So we know $f$ is continuous and $E$ is dense... we should expect to use both of these definitions. Let's prove the first question.

Fix $y\in f(X)$. We want to show that for any $\epsilon > 0$, we can find some $w\in f(E)$ so that $d(y,w) < \epsilon$. This guarantees that $f(E)$ is dense in $f(X)$. We know that $y = f(x)$ for some $x \in X$. Moreover, we know that for any $\epsilon$, we can find a $\delta$ so that $$d(x,p) < \delta \Rightarrow d(f(x), f(p)) < \epsilon.$$ For this particular choice of $\delta$, we can find $p\in E$ so that $d(x,p) < \delta$, since $E$ is dense in $X$. Then $f(p) \in f(E)$ and also we have demonstrated that $d(y, f(p)) < \epsilon$, so choosing $w=f(p)$ we have shown exactly what we set out to prove.

Now onto the second question.
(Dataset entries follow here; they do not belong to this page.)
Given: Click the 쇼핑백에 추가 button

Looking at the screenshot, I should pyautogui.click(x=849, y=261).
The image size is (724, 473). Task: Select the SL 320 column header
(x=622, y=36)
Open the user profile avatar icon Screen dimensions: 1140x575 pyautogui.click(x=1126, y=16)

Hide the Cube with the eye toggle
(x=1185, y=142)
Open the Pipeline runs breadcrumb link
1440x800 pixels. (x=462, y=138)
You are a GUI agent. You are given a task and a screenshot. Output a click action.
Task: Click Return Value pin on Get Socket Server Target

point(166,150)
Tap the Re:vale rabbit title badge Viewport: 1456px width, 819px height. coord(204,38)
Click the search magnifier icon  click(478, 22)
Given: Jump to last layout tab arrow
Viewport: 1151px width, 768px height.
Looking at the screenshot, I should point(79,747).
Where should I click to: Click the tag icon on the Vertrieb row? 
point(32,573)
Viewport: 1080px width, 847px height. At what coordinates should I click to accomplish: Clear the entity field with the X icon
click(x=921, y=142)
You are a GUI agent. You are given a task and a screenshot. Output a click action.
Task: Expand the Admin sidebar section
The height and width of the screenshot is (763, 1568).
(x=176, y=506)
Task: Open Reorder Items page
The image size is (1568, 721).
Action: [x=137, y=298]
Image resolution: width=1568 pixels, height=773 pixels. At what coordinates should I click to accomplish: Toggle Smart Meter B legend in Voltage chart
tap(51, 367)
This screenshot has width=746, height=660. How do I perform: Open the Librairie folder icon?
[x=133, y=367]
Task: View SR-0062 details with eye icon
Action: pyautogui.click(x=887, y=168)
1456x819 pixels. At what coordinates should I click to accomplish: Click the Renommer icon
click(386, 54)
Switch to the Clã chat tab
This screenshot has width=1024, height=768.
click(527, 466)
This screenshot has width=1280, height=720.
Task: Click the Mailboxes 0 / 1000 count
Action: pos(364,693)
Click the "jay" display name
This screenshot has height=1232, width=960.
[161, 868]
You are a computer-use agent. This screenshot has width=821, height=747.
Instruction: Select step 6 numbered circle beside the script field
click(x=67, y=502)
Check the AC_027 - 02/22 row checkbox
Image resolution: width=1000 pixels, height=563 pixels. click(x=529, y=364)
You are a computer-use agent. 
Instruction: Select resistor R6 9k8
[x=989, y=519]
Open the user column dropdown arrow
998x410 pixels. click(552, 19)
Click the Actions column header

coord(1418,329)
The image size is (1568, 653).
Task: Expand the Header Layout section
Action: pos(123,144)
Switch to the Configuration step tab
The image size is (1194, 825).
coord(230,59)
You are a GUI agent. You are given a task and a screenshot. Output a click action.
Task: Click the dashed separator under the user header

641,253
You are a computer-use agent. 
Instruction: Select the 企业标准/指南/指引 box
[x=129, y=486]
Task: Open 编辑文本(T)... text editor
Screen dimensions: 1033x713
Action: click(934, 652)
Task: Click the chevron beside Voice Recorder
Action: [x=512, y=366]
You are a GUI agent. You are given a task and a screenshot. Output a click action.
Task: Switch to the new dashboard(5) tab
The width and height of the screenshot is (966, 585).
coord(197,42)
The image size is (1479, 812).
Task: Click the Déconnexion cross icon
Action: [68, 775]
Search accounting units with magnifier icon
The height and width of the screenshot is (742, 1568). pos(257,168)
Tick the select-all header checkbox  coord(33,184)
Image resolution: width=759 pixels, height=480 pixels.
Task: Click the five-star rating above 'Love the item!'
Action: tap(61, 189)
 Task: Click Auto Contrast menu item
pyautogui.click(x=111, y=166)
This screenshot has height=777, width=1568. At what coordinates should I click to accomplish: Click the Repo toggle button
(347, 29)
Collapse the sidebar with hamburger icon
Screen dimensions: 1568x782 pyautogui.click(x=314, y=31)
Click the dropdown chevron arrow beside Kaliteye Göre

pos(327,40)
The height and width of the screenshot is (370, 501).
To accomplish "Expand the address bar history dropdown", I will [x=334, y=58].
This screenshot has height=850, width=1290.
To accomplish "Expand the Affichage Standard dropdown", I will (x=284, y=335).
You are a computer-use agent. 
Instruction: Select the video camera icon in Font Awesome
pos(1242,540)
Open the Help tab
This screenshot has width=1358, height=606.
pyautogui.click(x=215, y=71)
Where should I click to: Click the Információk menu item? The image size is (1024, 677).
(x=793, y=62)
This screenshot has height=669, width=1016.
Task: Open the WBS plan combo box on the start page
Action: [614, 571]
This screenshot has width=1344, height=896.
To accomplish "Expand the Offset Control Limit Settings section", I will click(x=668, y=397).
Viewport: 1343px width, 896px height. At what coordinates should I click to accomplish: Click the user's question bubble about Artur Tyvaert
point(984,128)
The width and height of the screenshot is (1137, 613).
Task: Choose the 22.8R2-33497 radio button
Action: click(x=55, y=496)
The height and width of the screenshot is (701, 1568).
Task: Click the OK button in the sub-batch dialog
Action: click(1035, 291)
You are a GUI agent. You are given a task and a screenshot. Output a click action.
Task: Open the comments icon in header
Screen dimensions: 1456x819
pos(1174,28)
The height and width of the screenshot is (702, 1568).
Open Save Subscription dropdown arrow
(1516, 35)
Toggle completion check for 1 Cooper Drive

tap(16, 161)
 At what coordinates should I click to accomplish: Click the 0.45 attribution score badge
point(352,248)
We are given that $f(p) = g(p)$ for every $p\in E$. Fix some $x \in X$. We'll show that for any such $x$ we'll have $f(x) = g(x)$.

Since $E$ is dense in $X$, for any $n \in N$, we can choose some $p_n \in E$ so that $d(x,p_n) < \frac{1}{n}$. Thus $\lim_{n\rightarrow \infty} p_n = x$. So we have that $$f(x) = f(\lim p_n) = \lim f(p_n) = \lim g(p_n) = g(\lim p_n) = g(x)$$ where we able to 'commute' the limit with the function each time because $f$ and $g$ are continuous. Also, we were able to replace $f$ with $g$ because they are equal for every $p_n \in E$.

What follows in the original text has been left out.